──────── Textausschnitt ────────

Pilzstudie erweitert Wissen über natürliche Bitterstoffe: Neuer hochwirksamer Bitterstoff identifiziert

Eine gemeinsame Pressemitteilung des Leibniz-Instituts für Lebensmittel-Systembiologie an der Technischen Universität München und des Leibniz-Instituts für Pflanzenbiochemie

Erst-Autorin Dr. Lea Schmitz. Foto: IPB

Freising, 07. April 2025 – Die molekulare Welt der Bitterstoffe ist bisher nur lückenhaft erforscht. Forschende des Leibniz-Instituts für Lebensmittel-Systembiologie an der Technischen Universität München in Freising und des Leibniz-Instituts für Pflanzenbiochemie in Halle (Saale) haben nun drei neue Bitterstoffe aus der Pilzart Amaropostia stiptica isoliert und ihre Wirkung auf menschliche Bitterrezeptoren untersucht. Dabei entdeckten sie eine der potenziell bittersten bisher bekannten Verbindungen. Die Studienergebnisse erweitern das Wissen über natürliche Bitterstoffe und ihre Rezeptoren und leisten so einen wichtigen Beitrag zur Lebensmittel- und Gesundheitsforschung.

────────

● **Was zu tun ist**
#1 Erkläre mit ein bis zwei Sätzen, wodurch die Studie dem Textausschnitt zufolge zur Lebensmittel- und Gesundheitsforschung beiträgt.
#2 Beantworte anhand des Textausschnitts:
(a) Wer wird als Erst-Autorin genannt?
(b) Aus welcher Pilzart wurden die neuen Bitterstoffe isoliert?
(c) Welches Datum trägt die Mitteilung?

──────── Aufgeführte Datensätze ────────

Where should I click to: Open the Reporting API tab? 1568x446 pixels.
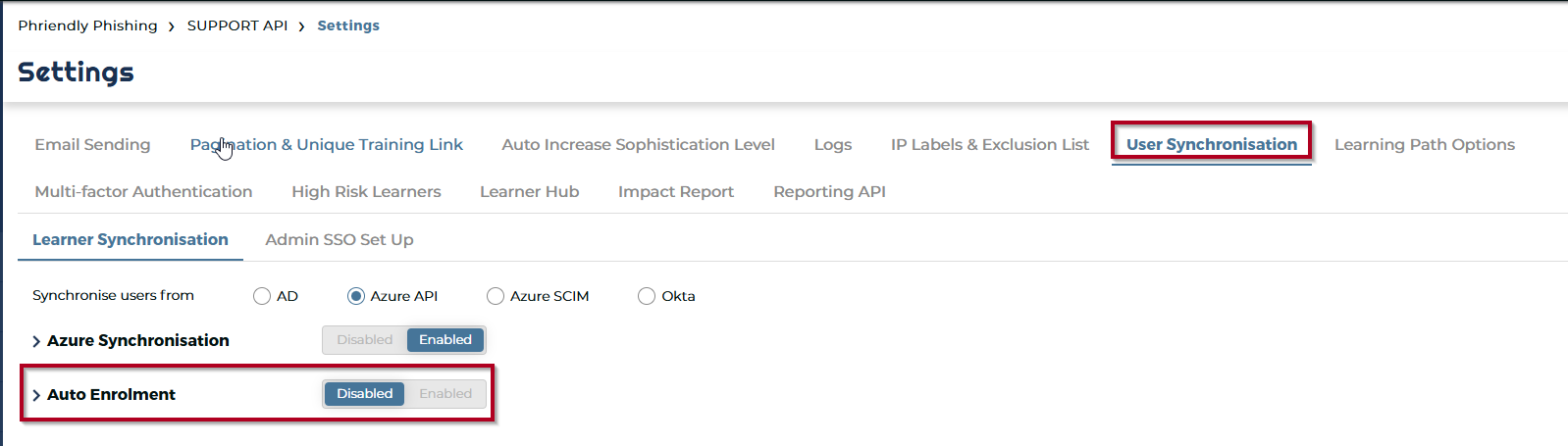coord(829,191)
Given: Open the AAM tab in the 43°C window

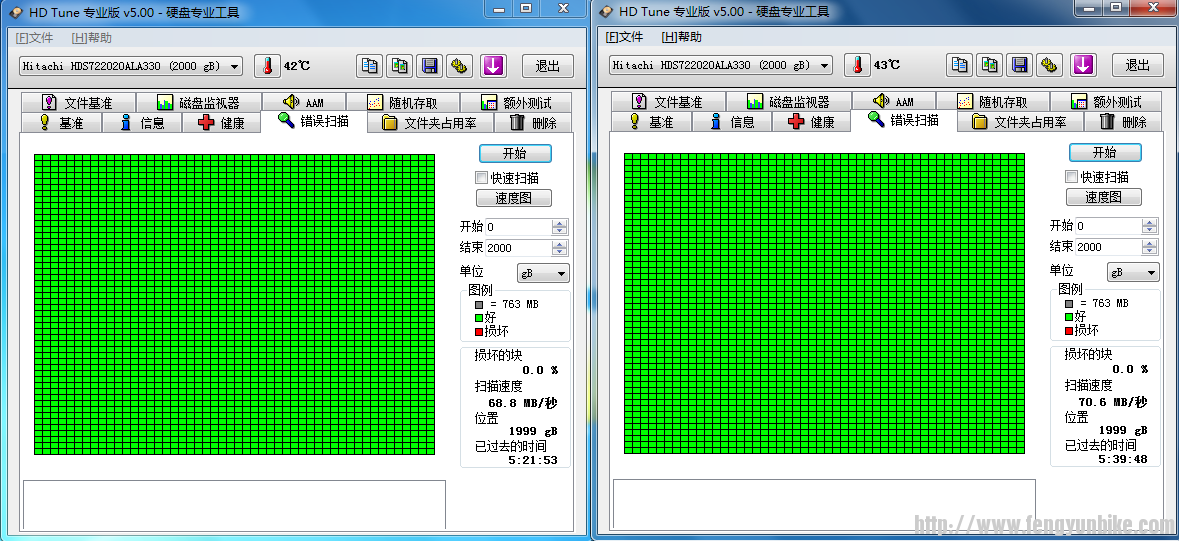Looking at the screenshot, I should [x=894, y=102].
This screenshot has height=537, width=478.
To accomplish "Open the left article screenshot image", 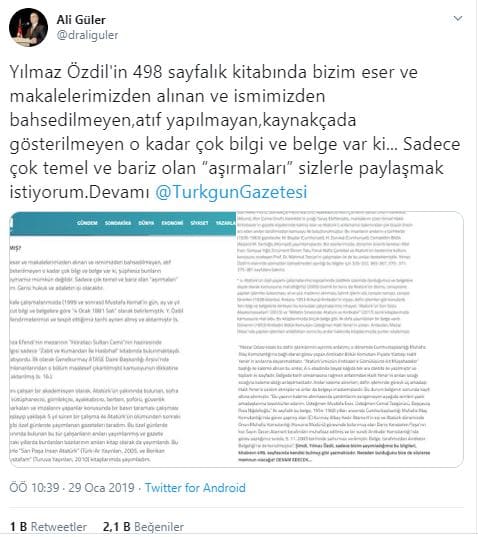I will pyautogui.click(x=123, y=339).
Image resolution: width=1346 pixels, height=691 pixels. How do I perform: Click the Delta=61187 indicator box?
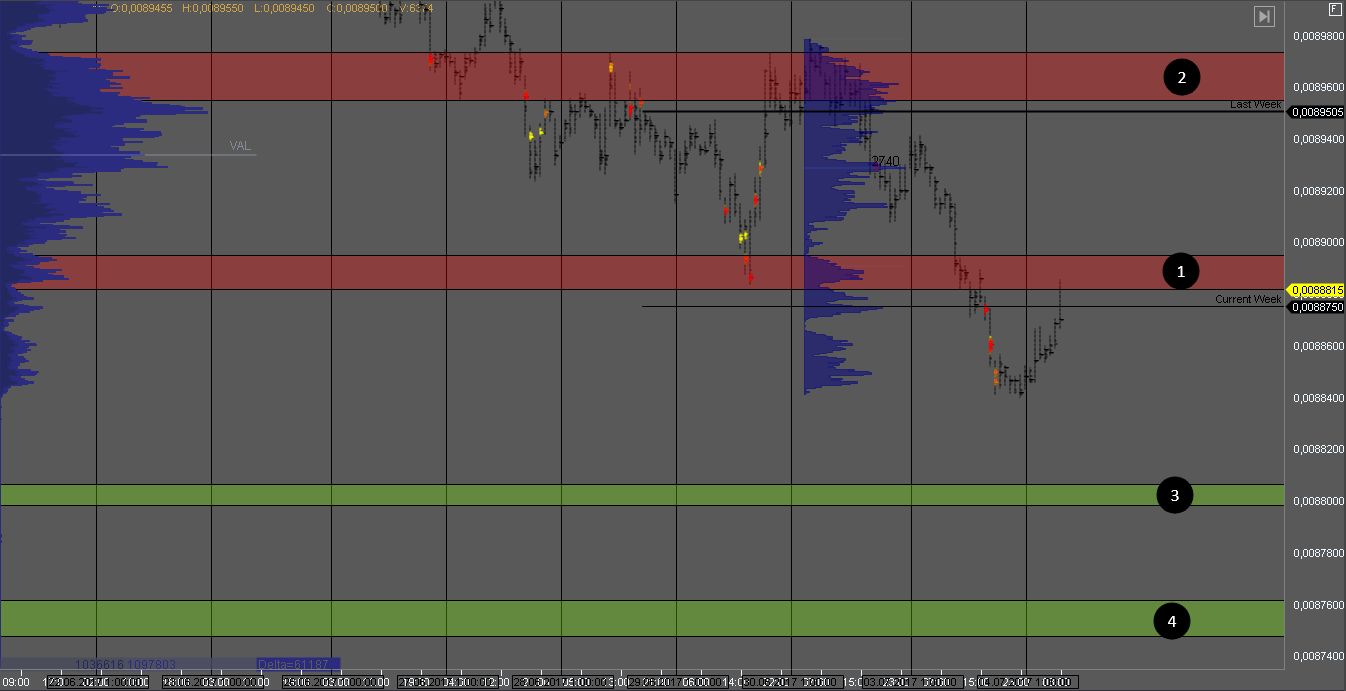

────────

● **Ergebnisse nacheinander**
#1 Die Studienergebnisse erweitern das Wissen über natürliche Bitterstoffe und ihre Rezeptoren. Dadurch leisten sie einen wichtigen Beitrag zur Lebensmittel- und Gesundheitsforschung.

#2
(a) Dr. Lea Schmitz
(b) Amaropostia stiptica
(c) 07. April 2025